As I offer you insight into my continued fears, I would like to make a couple of other comments. Two things keep irritating me. First, it’s the symmetrist attitude. It’s something like: yes, Russia’s bad, but USA (and Ukraine)  is equally bad, they are all the same. It’s a fight of two evils, we don’t care.

There is much literature of USA’s atrocities, injustice, aggression. In fact, Noam Chomsky, when he was still worth listening to, also documented them. But today, I must admit, I don’t care. Today, it is the USA (and its NATO allies) that stand up to the Russian bully and, if the worst comes to the worst, I do hope they will defend my right to walk my dog unfettered, and in peace. Relativist thinking? Let me repeat – I don’t care. We’ll talk debate it till we’re blue in the face when it’s all over. And all of you living more than 500 km away from the border with Ukraine, have no right to judge this, quite frankly.

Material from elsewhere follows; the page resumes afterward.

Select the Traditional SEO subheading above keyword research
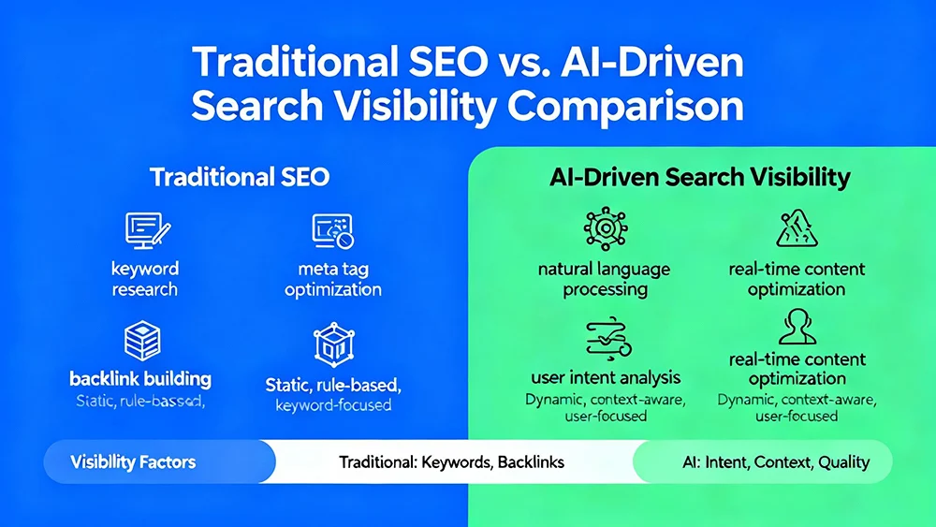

The second irritant are the arguments of the Other. Yes, Ukrainians have it bad (and boy, have they got issues and problems by the bucket!), but it’s as bad or even worse in country A, B, C, D. We didn’t help those countries, so who cares about Ukraine? Yes, people in many countries have it bad, moreover, many people, including me, didn’t lift a finger listening to the news of those far-away places.

But all it means that some places are more important to us (do notice I said ‘to us’) than others (plenty of research on this). In the same way that I care more about my children than I care about my neighbours’ children. I also care more about my friends’ than people I don’t know. And many of us (me included) have a thing about Europe as our home (though who exactly belongs to the mythical Europe is a thing of contention and quarrel), with all the values it connotes. I do feel European and it bothers me that my fellow Europeans are being killed in a senseless war.

When I listen to Mr Chomsky, so completely blinded by his distrust and hate towards America (I do wonder why he keeps subjecting himself to all the suffering of living there – can’t be the comfort, can it?), I respond emotionally. In fact, my fear turns to anger. And it’s not only because I think what he says is stupid, it’s because I think he can’t possibly understand what he says. Because in contrast to me, he is not scared. And in contrast to millions, he never had to drop everything and run for his life.